By Frances Howe
Michael Milton usually goes to bed about 7pm, before an early morning of setting up racecourses on the mountains of Thredbo. But one winter night, he couldn’t sleep.
“You always have your best ideas when you’re going to sleep,” Milton said.
Three-time cancer survivor and Paralympian Michael Milton is aiming to qualify for his sixth winter Paralympics. Credit: Dominic Lorrimer
The idea was to try and qualify for his sixth winter Paralympics, 20 years after his last, at the age of 52.

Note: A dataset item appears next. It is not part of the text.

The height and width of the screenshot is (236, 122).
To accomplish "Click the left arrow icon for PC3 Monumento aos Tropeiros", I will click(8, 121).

After collecting the most Paralympic medals of any Australian skier – 11 across five Games, including six gold – Milton left the sport in 2006 and competed in para-cycling at the Beijing Summer Games in 2008. In 2006, he broke the world record for the fastest speed by a one-legged skier and, in 2013, for the fastest marathon completed with crutches.
Though he has retired twice from competitive skiing and recovered from his third cancer diagnosis 43 years after osteosarcoma left him an amputee, Milton is back.

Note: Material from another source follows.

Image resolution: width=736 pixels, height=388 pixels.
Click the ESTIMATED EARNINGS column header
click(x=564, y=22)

“You go through cancer, you get told about survival rates of what you’re going through,” he said. “Obviously, three cancers, different survival rates for each of those. I believe that the fourth round of cancer for me is more [of a] when, not if. It makes you want to squeeze the marrow out of life. It makes you want to use the time that you’ve got to the fullest.
“You know the idea of skiing down the side of the mountains, and challenging myself, and going fast, and feeling the cold wind on my face, these are things that excite me.”

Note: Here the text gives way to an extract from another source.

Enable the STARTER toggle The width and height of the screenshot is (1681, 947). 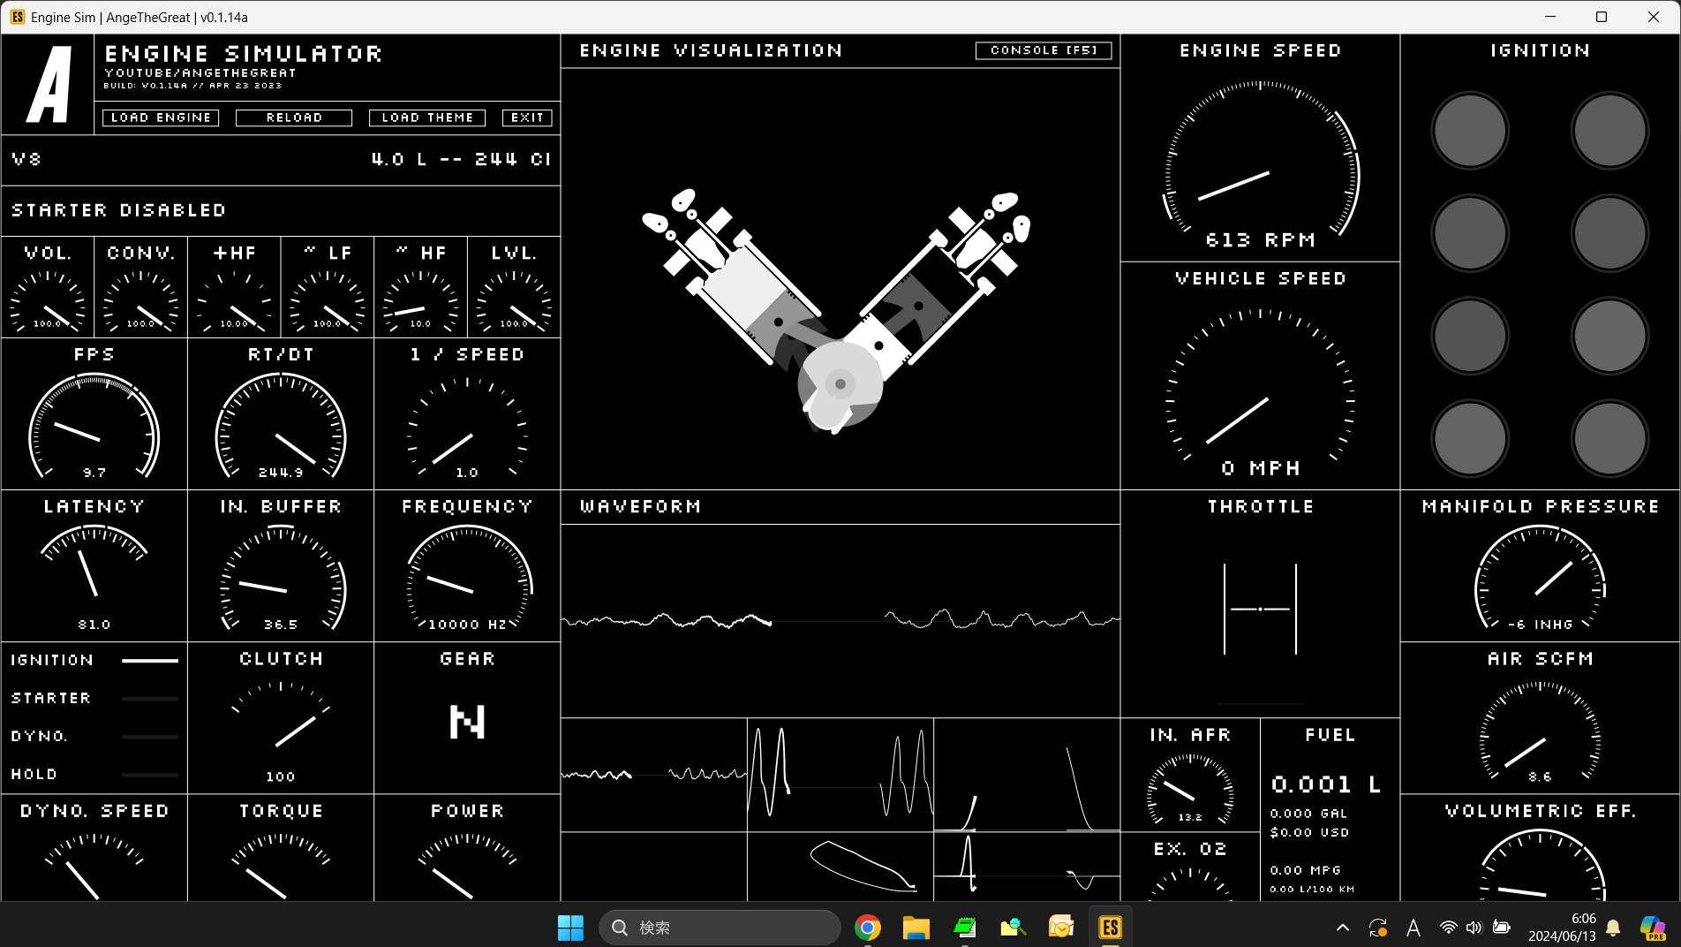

Milton, who lives in Canberra most of the year, has months to qualify for the 2026 Paralympics in Milan, aiming to submit his times in February. He’s off to a good start, having won two events – slalom and giant slalom – at the national championships last month.
“I’m confident, I believe in myself, I still have a good understanding of the level that’s required and the ability to ski there,” he said. “There’s definitely a physical side of skiing in terms of the athleticism required, the strength … but, at the same time, gravity is on your side and gravity acts on old bodies like it does on young ones.”
As well as what Milton calls “post-cancer fatigue” and recovering from a broken hip last year, raising enough money to fund his qualification is another challenge. His late decision to qualify means he is not in the Paralympics squad and will have to self-fund training, travel and competition expenses.
“I’ve shot myself in the foot in many ways with a very late decision,” he said with a laugh. “Things like qualifying for different funding levels through the sport, that all kind of happened in May, and I wasn’t even thinking about this then.”
But the chance to compete at another Paralympics in front of his children makes it all worthwhile.
“And sure, it’s tough, at the moment,” he said. “I’m relatively early into strength training, sore muscles, trying to go out on a daily basis and do some physical training and then the workload at the moment, which is not only my normal job, but on the hunt for sponsors, planning and looking at international race schedules and what I might do where, and how I might pay for it, is almost a full-time job in itself.”
Still, he’s optimistic.
“The 7500 days of my life I’ve spent on snow stand me in good stead.”